What to produce:
Reproduce the records below with each instance of "Image resolution" replaced by "Screen resolution" and everything else left unchanged. Leave the pictures out of the result.

Excerpted records:
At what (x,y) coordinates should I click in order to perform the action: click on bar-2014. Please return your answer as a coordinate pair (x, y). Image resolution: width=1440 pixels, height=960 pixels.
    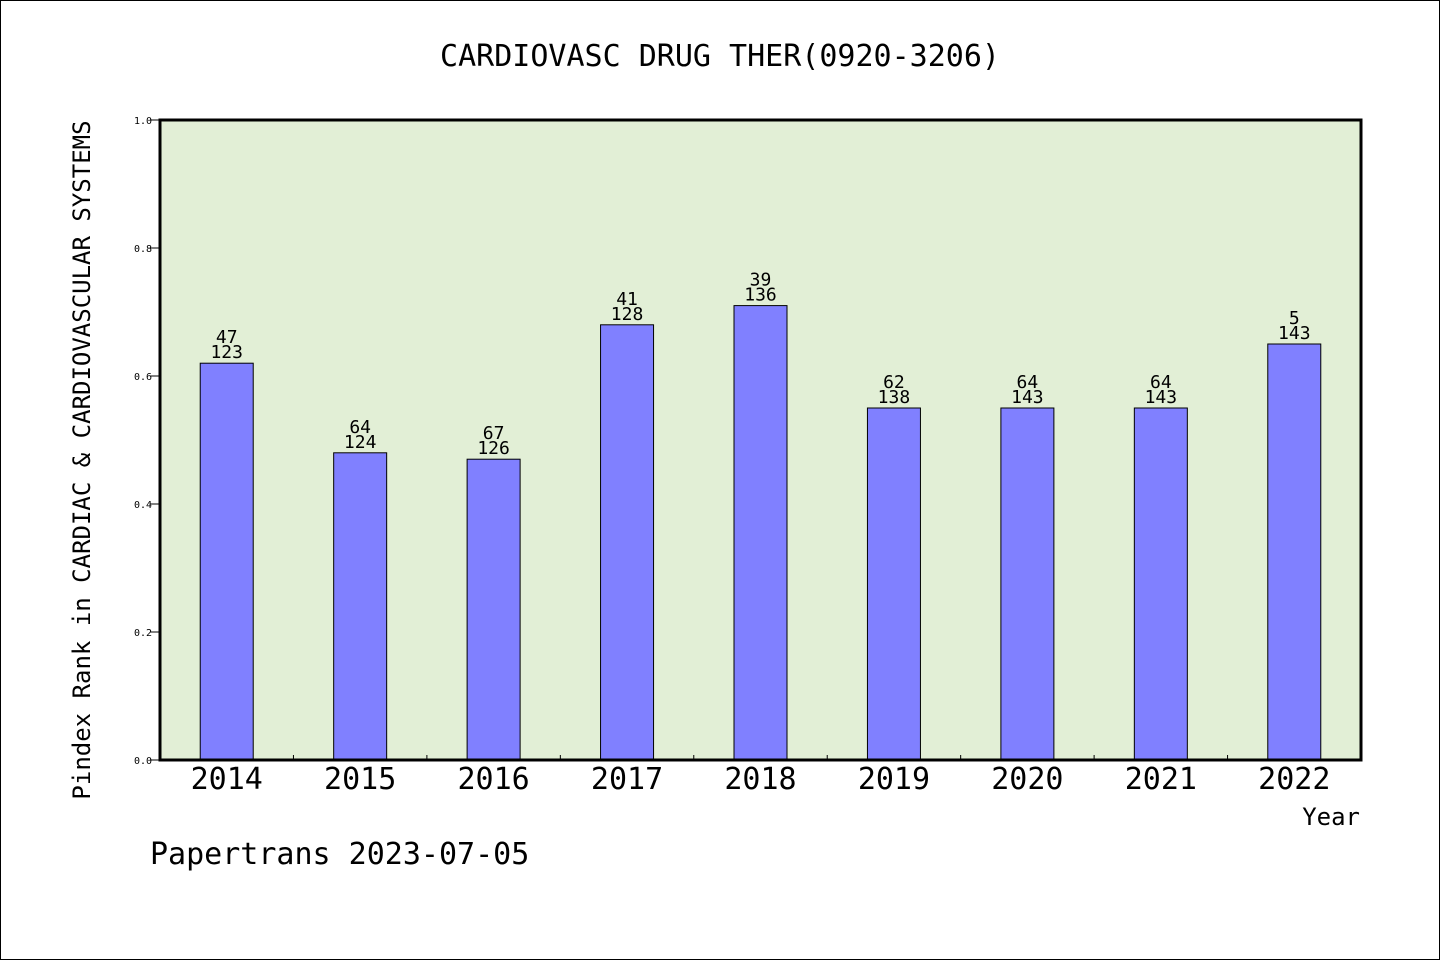
    Looking at the image, I should click on (226, 562).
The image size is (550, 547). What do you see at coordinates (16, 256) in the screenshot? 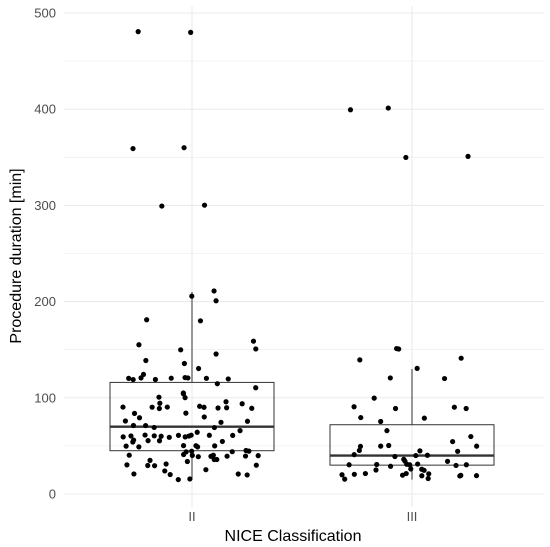
I see `y-axis-title: Procedure duration [min]` at bounding box center [16, 256].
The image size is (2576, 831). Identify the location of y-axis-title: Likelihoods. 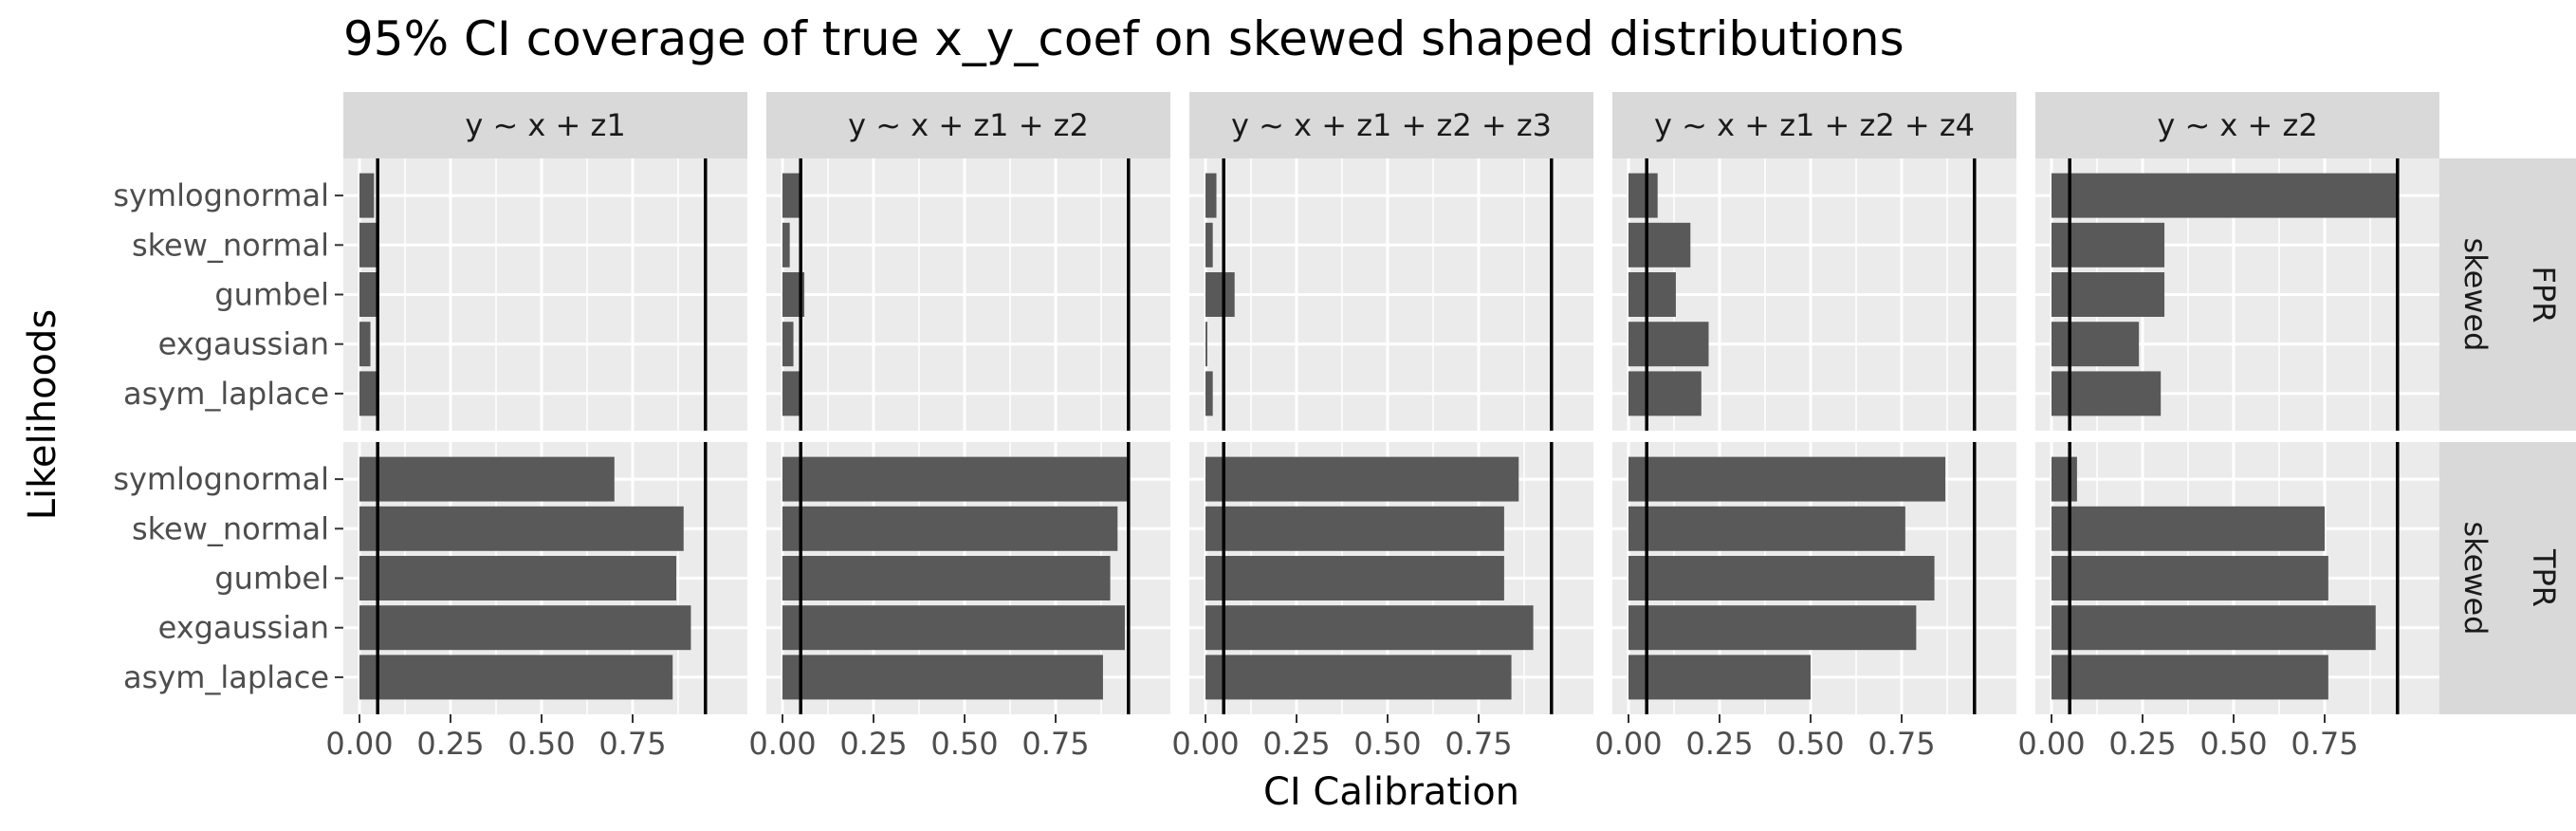
(42, 415).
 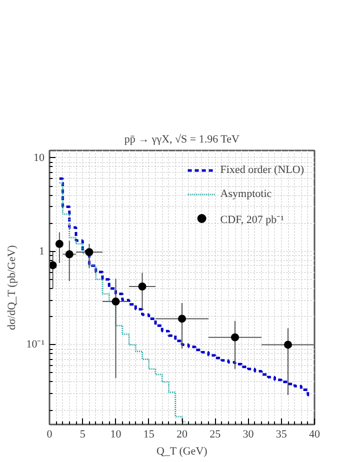 I want to click on x-tick-label: 0, so click(x=50, y=434).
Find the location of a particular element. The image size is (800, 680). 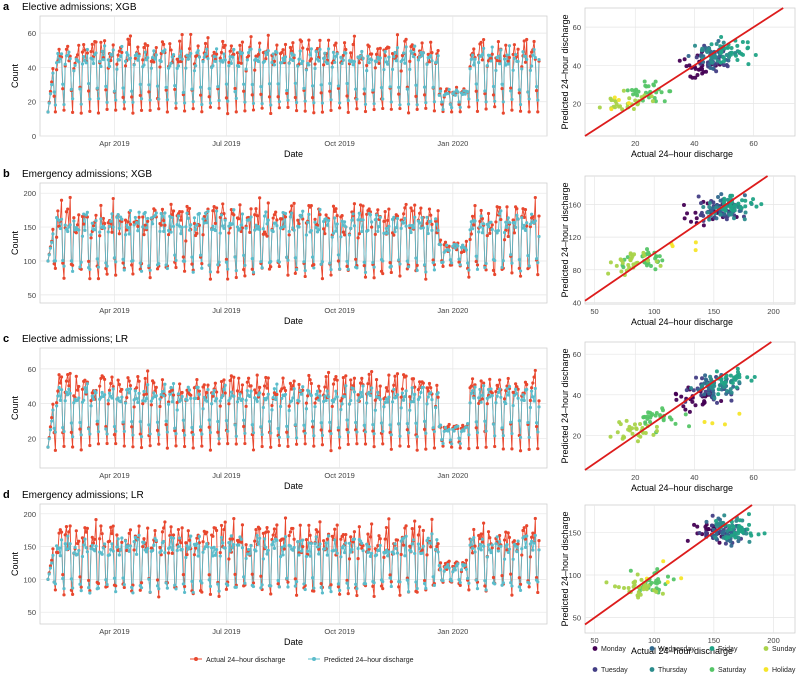

y-tick-label: 160 is located at coordinates (574, 206).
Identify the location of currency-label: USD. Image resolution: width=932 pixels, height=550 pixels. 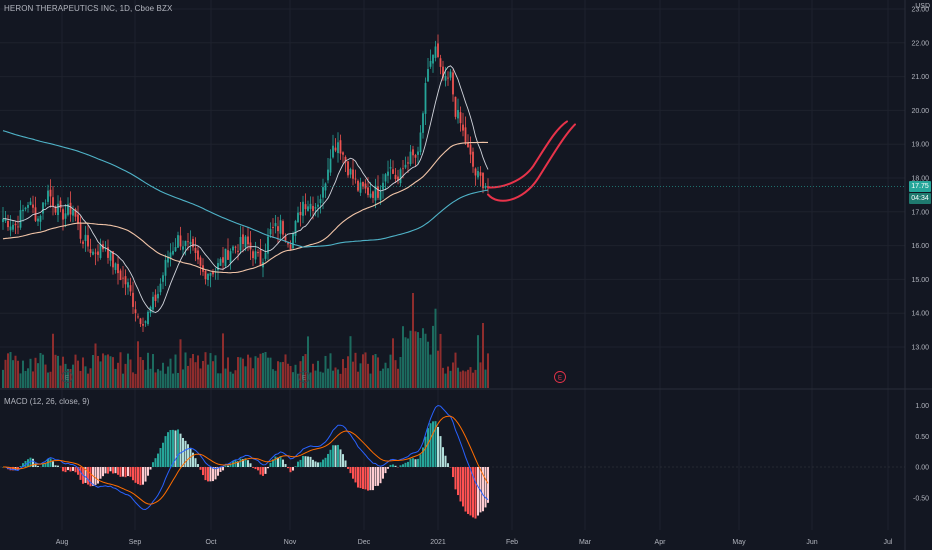
(922, 6).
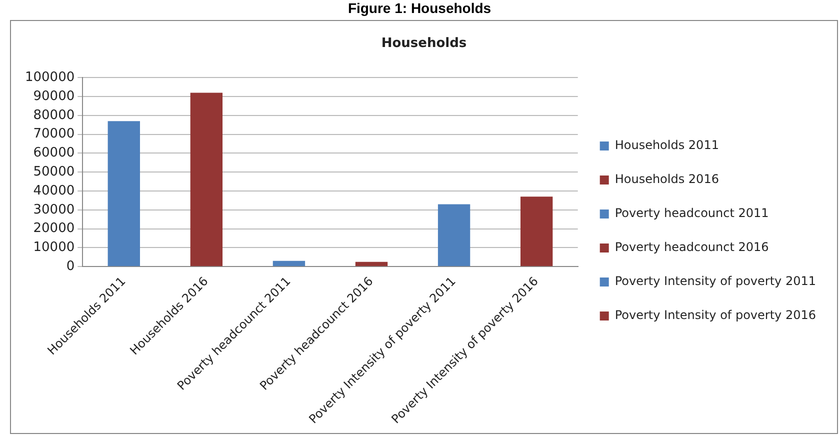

Written response:
At what (x,y) coordinates should I click in order to perform the action: click on bar-2014. Please return your answer as a coordinate pair (x, y). Screen resolution: width=1440 pixels, height=960 pixels.
    Looking at the image, I should click on (226, 562).
The image size is (550, 547). What do you see at coordinates (16, 256) in the screenshot? 
I see `y-axis-title: Procedure duration [min]` at bounding box center [16, 256].
The image size is (2576, 831). Identify the location of y-axis-title: Likelihoods. 
(42, 415).
  I want to click on x-tick-label: 0, so click(x=50, y=434).
Find the location of a particular element. The image size is (800, 680). 

y-tick-label: 160 is located at coordinates (574, 206).
Identify the location of currency-label: USD. Screen resolution: width=932 pixels, height=550 pixels. 
(922, 6).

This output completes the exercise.